§ DOCUMENT SECTION
────────────────────
Tague acknowledges and agrees that the consideration set forth or referenced in Section 3 and this Section 4 constitute satisfaction and accord for any and all compensation and benefits due and owing to him pursuant to any plan, agreement or other arrangements relating to his employment with the Companies and termination thereof; provided, however, for the avoidance of doubt, Tague shall remain entitled to his vested account balance under The Hertz Corporation Income Savings Plan and The Hertz Corporation Supplemental Income Savings Plan and to coverage under the Company's health and welfare plans in accordance with the terms thereof through the Date of Termination.  Tague acknowledges and agrees that, unless he enters into this Agreement, he would not otherwise be entitled to receive the consideration set forth in this Section 4.

 

5. Waiver and Release.
────────────────────
§ SUPPLIED MATERIAL
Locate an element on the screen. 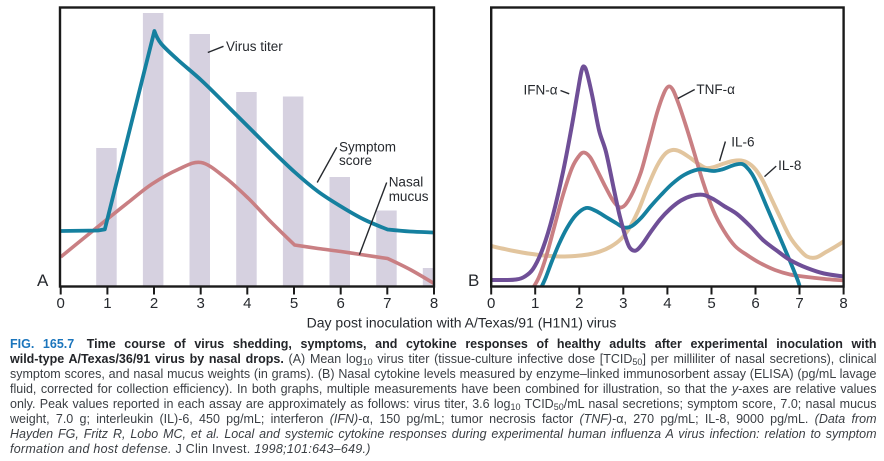  svg-text: TNF-α is located at coordinates (716, 90).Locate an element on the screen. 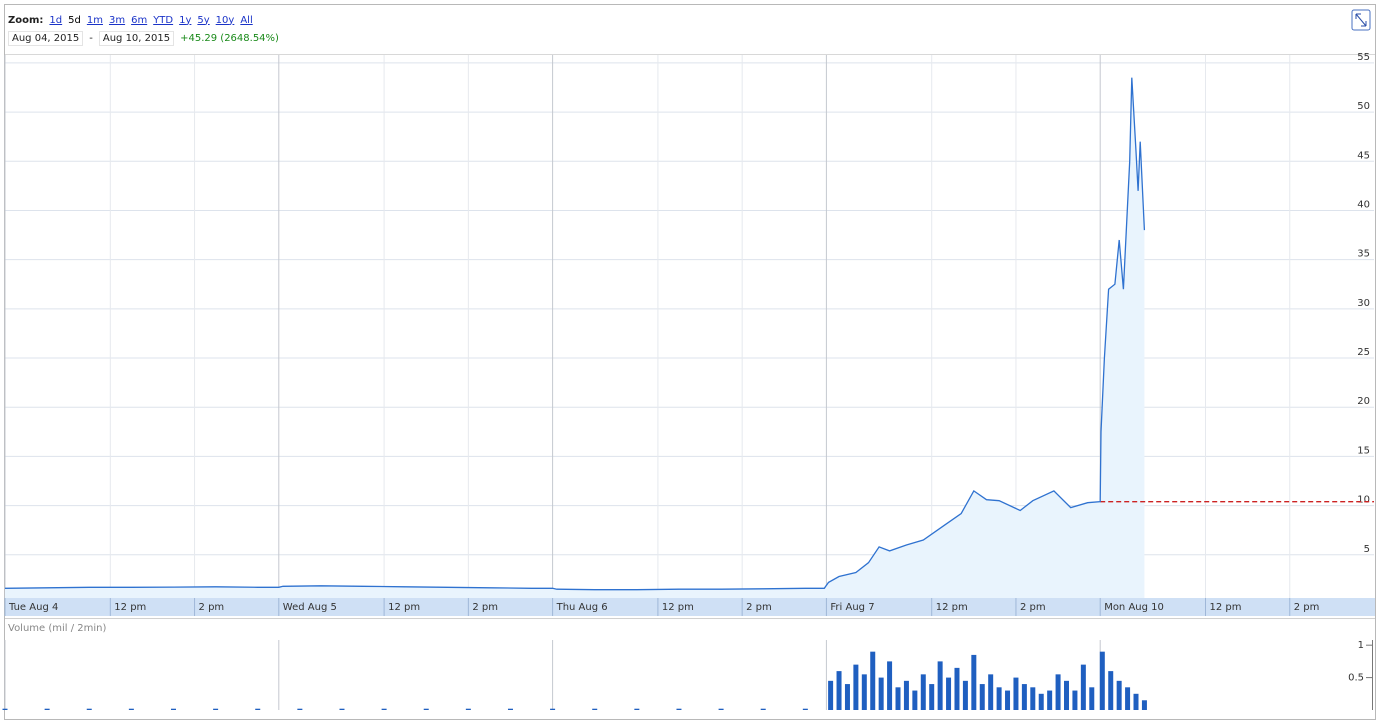 This screenshot has height=720, width=1380. y-tick-label: 55 is located at coordinates (1364, 58).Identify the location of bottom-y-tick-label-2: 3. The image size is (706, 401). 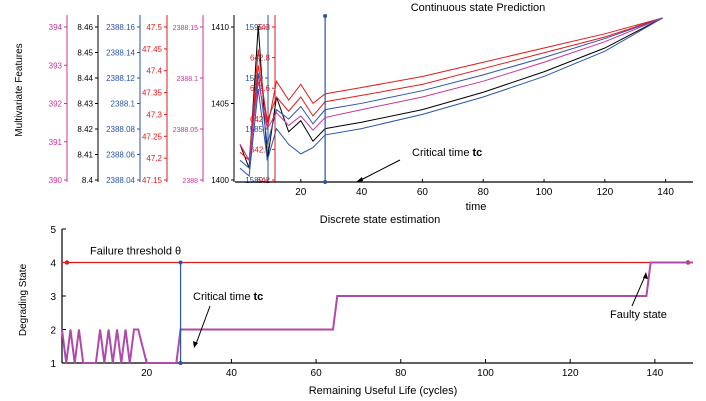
────────────────────
§ YOUR TASKS
**a.** In the agreement excerpt about Tague's termination, under which two savings plans does Tague keep his vested account balance?
**b.** Resume the agreement excerpt about Tague's termination right after its final line, writing the body of the section that line introduces.

§ SET OF ANSWERS
**a.** The Hertz Corporation Income Savings Plan and The Hertz Corporation Supplemental Income Savings Plan.

**b.**
(a) In exchange for receiving the monies and benefits described in Section 4 above, Tague does for himself and his heirs, executors, administrators, successors and assigns,  hereby release, acquit, and forever discharge and hold harmless the Companies and each of their divisions, subsidiaries and affiliated companies, and their respective successors, assigns, officers, directors, shareholders holding more than 5% of Holdings' outstanding common stock as of the Date of Termination (and such shareholders' affiliates), employees, benefit and retirement plans (as well as trustees and administrators thereof) and agents, past and present (the "Released Parties"), of and from any and all actions, causes of action, claims, demands, attorneys' fees, compensation, expenses, promises, covenants, and damages of whatever kind or nature, in law or in equity, which Tague has, had or could have asserted, known or unknown (the "Claims"), at common law or under any statute, rule, regulation, order or law, whether federal, state or local, or on any grounds whatsoever, including, without limitation, any and all claims for any additional severance pay, vacation pay, bonus or other compensation, including, but not limited to, under the Employment Agreement, Severance Plan or any other applicable severance plan or agreement; any and all claims of discrimination or harassment based on race, color, national origin, ancestry, religion, marital status, sex, sexual orientation, disability, handicap, age or other unlawful discrimination; any and all claims arising under Title VII of the Federal Civil Rights Act; the Federal Civil Rights Act of 1991; the Americans with Disabilities Act; the Age Discrimination in Employment Act; the Older Workers Benefit Protection Act; the New Jersey Law Against Discrimination; the Florida Civil Rights Act; or under any other state, federal, local or common law, with respect to any event, matter, claim, damage or injury arising out of his employment relationship with the Companies and/or the separation of such employment relationship, and/or with respect to any other claim, matter or event, from the beginning of the world to the date of Tague's execution of this Agreement.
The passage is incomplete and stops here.